#### [AIM OF THE TASK]
Copy the material below, changing every "Instruction" to "Command" and leaving everything else unchanged.

══════

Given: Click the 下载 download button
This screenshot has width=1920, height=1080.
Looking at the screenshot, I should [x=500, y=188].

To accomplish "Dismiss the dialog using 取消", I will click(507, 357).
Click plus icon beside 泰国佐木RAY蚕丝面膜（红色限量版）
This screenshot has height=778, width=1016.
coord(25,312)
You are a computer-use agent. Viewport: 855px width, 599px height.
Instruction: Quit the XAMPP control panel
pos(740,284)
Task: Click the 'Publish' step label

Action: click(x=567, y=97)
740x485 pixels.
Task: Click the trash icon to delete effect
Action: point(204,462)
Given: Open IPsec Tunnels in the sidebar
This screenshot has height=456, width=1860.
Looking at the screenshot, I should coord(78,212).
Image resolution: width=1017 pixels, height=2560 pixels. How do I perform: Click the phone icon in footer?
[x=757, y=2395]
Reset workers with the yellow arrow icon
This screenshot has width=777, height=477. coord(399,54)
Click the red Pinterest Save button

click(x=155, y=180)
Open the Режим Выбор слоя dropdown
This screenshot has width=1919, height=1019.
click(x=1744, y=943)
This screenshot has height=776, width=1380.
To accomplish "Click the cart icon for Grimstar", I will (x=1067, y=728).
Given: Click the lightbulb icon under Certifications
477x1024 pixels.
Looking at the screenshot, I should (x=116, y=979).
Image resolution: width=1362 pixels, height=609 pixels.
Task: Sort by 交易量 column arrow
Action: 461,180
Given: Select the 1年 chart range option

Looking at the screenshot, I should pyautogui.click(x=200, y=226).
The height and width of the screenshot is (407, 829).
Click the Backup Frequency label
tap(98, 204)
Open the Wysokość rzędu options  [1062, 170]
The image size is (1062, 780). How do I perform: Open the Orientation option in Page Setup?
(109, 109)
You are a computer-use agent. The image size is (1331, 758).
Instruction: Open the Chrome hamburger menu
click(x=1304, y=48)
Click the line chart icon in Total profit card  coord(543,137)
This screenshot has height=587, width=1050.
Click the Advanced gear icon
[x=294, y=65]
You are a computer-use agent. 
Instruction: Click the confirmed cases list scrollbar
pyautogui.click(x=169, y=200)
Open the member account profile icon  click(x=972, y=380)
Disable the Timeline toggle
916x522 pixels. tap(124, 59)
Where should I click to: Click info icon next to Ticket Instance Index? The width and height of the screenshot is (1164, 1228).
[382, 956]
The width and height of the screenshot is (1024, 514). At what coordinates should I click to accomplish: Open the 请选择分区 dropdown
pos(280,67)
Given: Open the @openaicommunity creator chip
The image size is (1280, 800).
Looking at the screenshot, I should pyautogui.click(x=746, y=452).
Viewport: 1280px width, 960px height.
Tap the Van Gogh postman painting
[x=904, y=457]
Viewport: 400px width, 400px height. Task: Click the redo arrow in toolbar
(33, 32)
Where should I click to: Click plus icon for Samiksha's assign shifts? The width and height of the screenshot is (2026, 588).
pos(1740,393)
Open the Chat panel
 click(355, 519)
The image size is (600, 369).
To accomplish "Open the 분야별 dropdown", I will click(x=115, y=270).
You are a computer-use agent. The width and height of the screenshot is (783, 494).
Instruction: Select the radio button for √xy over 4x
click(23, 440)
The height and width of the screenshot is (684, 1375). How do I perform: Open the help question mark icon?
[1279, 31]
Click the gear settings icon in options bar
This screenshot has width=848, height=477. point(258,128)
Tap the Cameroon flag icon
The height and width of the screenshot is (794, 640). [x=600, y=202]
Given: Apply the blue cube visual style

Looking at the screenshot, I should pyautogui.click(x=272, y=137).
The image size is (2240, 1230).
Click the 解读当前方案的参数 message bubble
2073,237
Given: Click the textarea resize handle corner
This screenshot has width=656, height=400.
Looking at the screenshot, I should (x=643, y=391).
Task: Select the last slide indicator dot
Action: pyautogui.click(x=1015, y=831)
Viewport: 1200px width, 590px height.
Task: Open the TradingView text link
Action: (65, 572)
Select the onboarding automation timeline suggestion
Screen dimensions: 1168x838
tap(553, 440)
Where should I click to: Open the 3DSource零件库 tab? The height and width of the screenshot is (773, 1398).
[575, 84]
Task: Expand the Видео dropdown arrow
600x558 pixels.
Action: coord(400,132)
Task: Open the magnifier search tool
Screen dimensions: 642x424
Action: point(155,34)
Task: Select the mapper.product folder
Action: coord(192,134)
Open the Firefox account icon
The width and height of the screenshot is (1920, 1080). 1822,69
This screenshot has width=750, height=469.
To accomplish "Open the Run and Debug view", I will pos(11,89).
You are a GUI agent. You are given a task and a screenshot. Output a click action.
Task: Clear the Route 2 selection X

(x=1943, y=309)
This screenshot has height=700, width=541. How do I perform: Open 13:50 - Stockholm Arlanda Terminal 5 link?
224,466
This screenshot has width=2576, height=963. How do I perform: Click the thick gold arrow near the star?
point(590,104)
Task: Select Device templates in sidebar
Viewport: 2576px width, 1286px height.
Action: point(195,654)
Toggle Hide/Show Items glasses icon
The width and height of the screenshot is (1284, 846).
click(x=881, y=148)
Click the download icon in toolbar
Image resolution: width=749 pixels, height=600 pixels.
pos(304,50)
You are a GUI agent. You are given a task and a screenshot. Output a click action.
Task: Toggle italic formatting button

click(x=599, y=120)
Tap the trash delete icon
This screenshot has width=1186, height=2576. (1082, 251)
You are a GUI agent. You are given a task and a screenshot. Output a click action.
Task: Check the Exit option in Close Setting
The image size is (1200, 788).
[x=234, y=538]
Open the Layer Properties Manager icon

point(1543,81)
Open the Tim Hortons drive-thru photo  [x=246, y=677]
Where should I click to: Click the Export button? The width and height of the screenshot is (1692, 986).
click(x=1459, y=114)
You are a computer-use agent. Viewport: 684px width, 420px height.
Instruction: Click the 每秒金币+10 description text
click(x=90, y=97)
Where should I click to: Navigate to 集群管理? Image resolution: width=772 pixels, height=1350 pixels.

══════

#### [RIGHT ANSWER]
Given: Click the 下载 download button
This screenshot has width=1920, height=1080.
Looking at the screenshot, I should [x=500, y=188].

To accomplish "Dismiss the dialog using 取消", I will click(507, 357).
Click plus icon beside 泰国佐木RAY蚕丝面膜（红色限量版）
This screenshot has height=778, width=1016.
coord(25,312)
You are a computer-use agent. Viewport: 855px width, 599px height.
Command: Quit the XAMPP control panel
pos(740,284)
Task: Click the 'Publish' step label

Action: click(x=567, y=97)
740x485 pixels.
Task: Click the trash icon to delete effect
Action: point(204,462)
Given: Open IPsec Tunnels in the sidebar
This screenshot has height=456, width=1860.
Looking at the screenshot, I should coord(78,212).
Image resolution: width=1017 pixels, height=2560 pixels. How do I perform: Click the phone icon in footer?
[x=757, y=2395]
Reset workers with the yellow arrow icon
This screenshot has width=777, height=477. coord(399,54)
Click the red Pinterest Save button

click(x=155, y=180)
Open the Режим Выбор слоя dropdown
This screenshot has width=1919, height=1019.
click(x=1744, y=943)
This screenshot has height=776, width=1380.
To accomplish "Click the cart icon for Grimstar", I will (x=1067, y=728).
Given: Click the lightbulb icon under Certifications
477x1024 pixels.
Looking at the screenshot, I should (x=116, y=979).
Image resolution: width=1362 pixels, height=609 pixels.
Task: Sort by 交易量 column arrow
Action: 461,180
Given: Select the 1年 chart range option

Looking at the screenshot, I should pyautogui.click(x=200, y=226).
The height and width of the screenshot is (407, 829).
Click the Backup Frequency label
tap(98, 204)
Open the Wysokość rzędu options  [1062, 170]
The image size is (1062, 780). How do I perform: Open the Orientation option in Page Setup?
(109, 109)
You are a computer-use agent. The image size is (1331, 758).
Command: Open the Chrome hamburger menu
click(x=1304, y=48)
Click the line chart icon in Total profit card  coord(543,137)
This screenshot has height=587, width=1050.
Click the Advanced gear icon
[x=294, y=65]
You are a computer-use agent. 
Command: Click the confirmed cases list scrollbar
pyautogui.click(x=169, y=200)
Open the member account profile icon  click(x=972, y=380)
Disable the Timeline toggle
916x522 pixels. tap(124, 59)
Where should I click to: Click info icon next to Ticket Instance Index? The width and height of the screenshot is (1164, 1228).
[382, 956]
The width and height of the screenshot is (1024, 514). At what coordinates should I click to accomplish: Open the 请选择分区 dropdown
pos(280,67)
Given: Open the @openaicommunity creator chip
The image size is (1280, 800).
Looking at the screenshot, I should pyautogui.click(x=746, y=452).
Viewport: 1280px width, 960px height.
Tap the Van Gogh postman painting
[x=904, y=457]
Viewport: 400px width, 400px height. Task: Click the redo arrow in toolbar
(33, 32)
Where should I click to: Click plus icon for Samiksha's assign shifts? The width and height of the screenshot is (2026, 588).
pos(1740,393)
Open the Chat panel
 click(355, 519)
The image size is (600, 369).
To accomplish "Open the 분야별 dropdown", I will click(x=115, y=270).
You are a computer-use agent. The width and height of the screenshot is (783, 494).
Command: Select the radio button for √xy over 4x
click(23, 440)
The height and width of the screenshot is (684, 1375). How do I perform: Open the help question mark icon?
[1279, 31]
Click the gear settings icon in options bar
This screenshot has width=848, height=477. point(258,128)
Tap the Cameroon flag icon
The height and width of the screenshot is (794, 640). [x=600, y=202]
Given: Apply the blue cube visual style

Looking at the screenshot, I should pyautogui.click(x=272, y=137).
The image size is (2240, 1230).
Click the 解读当前方案的参数 message bubble
2073,237
Given: Click the textarea resize handle corner
This screenshot has width=656, height=400.
Looking at the screenshot, I should (x=643, y=391).
Task: Select the last slide indicator dot
Action: pyautogui.click(x=1015, y=831)
Viewport: 1200px width, 590px height.
Task: Open the TradingView text link
Action: (65, 572)
Select the onboarding automation timeline suggestion
Screen dimensions: 1168x838
tap(553, 440)
Where should I click to: Open the 3DSource零件库 tab? The height and width of the screenshot is (773, 1398).
[575, 84]
Task: Expand the Видео dropdown arrow
600x558 pixels.
Action: coord(400,132)
Task: Open the magnifier search tool
Screen dimensions: 642x424
Action: point(155,34)
Task: Select the mapper.product folder
Action: coord(192,134)
Open the Firefox account icon
The width and height of the screenshot is (1920, 1080). 1822,69
This screenshot has width=750, height=469.
To accomplish "Open the Run and Debug view", I will pos(11,89).
You are a GUI agent. You are given a task and a screenshot. Output a click action.
Task: Clear the Route 2 selection X

(x=1943, y=309)
This screenshot has height=700, width=541. How do I perform: Open 13:50 - Stockholm Arlanda Terminal 5 link?
224,466
This screenshot has width=2576, height=963. How do I perform: Click the thick gold arrow near the star?
point(590,104)
Task: Select Device templates in sidebar
Viewport: 2576px width, 1286px height.
Action: point(195,654)
Toggle Hide/Show Items glasses icon
The width and height of the screenshot is (1284, 846).
click(x=881, y=148)
Click the download icon in toolbar
Image resolution: width=749 pixels, height=600 pixels.
pos(304,50)
You are a GUI agent. You are given a task and a screenshot. Output a click action.
Task: Toggle italic formatting button

click(x=599, y=120)
Tap the trash delete icon
This screenshot has width=1186, height=2576. (1082, 251)
You are a GUI agent. You are given a task and a screenshot. Output a click action.
Task: Check the Exit option in Close Setting
The image size is (1200, 788).
[x=234, y=538]
Open the Layer Properties Manager icon

point(1543,81)
Open the Tim Hortons drive-thru photo  [x=246, y=677]
Where should I click to: Click the Export button? The width and height of the screenshot is (1692, 986).
click(x=1459, y=114)
You are a computer-use agent. Viewport: 684px width, 420px height.
Command: Click the 每秒金币+10 description text
click(x=90, y=97)
Where should I click to: Navigate to 集群管理? Image resolution: width=772 pixels, height=1350 pixels.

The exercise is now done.